**Quoted passage:**
I am pleased to report that 2014 was a successful and exciting year for the Cineworld Group and its shareholders.  Despite a relatively quiet year for the cinema exhibition industry in general which saw worldwide admissions drop compared to the previous year, Cineworld continued to grow revenues and earnings and declared an increased dividend.

 

Shareholders will recall that at the start of the year the Group announced a transaction which combined Cineworld and Cinema City. In less than a year the results of that transaction have proved successful and exceeded our expectations.  The Cineworld Group is now Europe's second largest cinema chain.  By the end of the year the Group was operating 1,875 screens in 203 cinemas in 9 different countries.  We are currently scheduled to open a further 504 screens over the next three years - 328 of which are in Central and Eastern Europe and 176 of which are in the UK.  This expansion will be financed from internal resources and provide excellent growth potential for the future.

 

On a pro forma basis revenue increased by 1.8% in the UK and Ireland and we continued to outperform the market as a whole, with box office revenues increasing marginally by 0.1% despite a 3.7% decline in admissions.  By way of contrast, admissions in CEE and Israel increased by 4.0%, which highlights the benefit of the diversified portfolio effect of operating in a number of countries.

**Recorded information:**
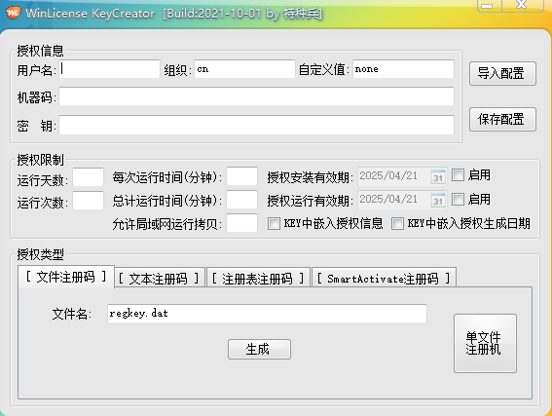Switch to the 注册表注册码 tab
This screenshot has height=416, width=552.
(258, 278)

**Problems:**
- 1) List every percentage figure in the Cineworld report, along with what each one measures.
- 2) Answer these questions from the Cineworld report.
(a) How many screens was the Group operating by the end of the year?
(b) How many of the screens scheduled to open over the next three years are in the UK?
(c) Which two companies did the transaction announced at the start of the year combine?
- 3) Decide whether each statement agrees with the Cineworld report, and support each yes or no with a quotation from it.
(a) The planned expansion will be financed through outside borrowing.
(b) Cineworld is now Europe's largest cinema chain.
(c) Worldwide cinema admissions fell compared to the previous year.
Rely only on the Cineworld report when responding.

**Solutions by task:**
- 1)
- 1.8%: the pro forma increase in revenue in the UK and Ireland
- 0.1%: the increase in box office revenues (UK and Ireland)
- 3.7%: the decline in admissions (UK and Ireland)
- 4.0%: the increase in admissions in CEE and Israel

- 2)
(a) 1,875 screens
(b) 176
(c) Cineworld and Cinema City

- 3)
(a) No: "This expansion will be financed from internal resources"
(b) No: "The Cineworld Group is now Europe's second largest cinema chain."
(c) Yes: "saw worldwide admissions drop compared to the previous year"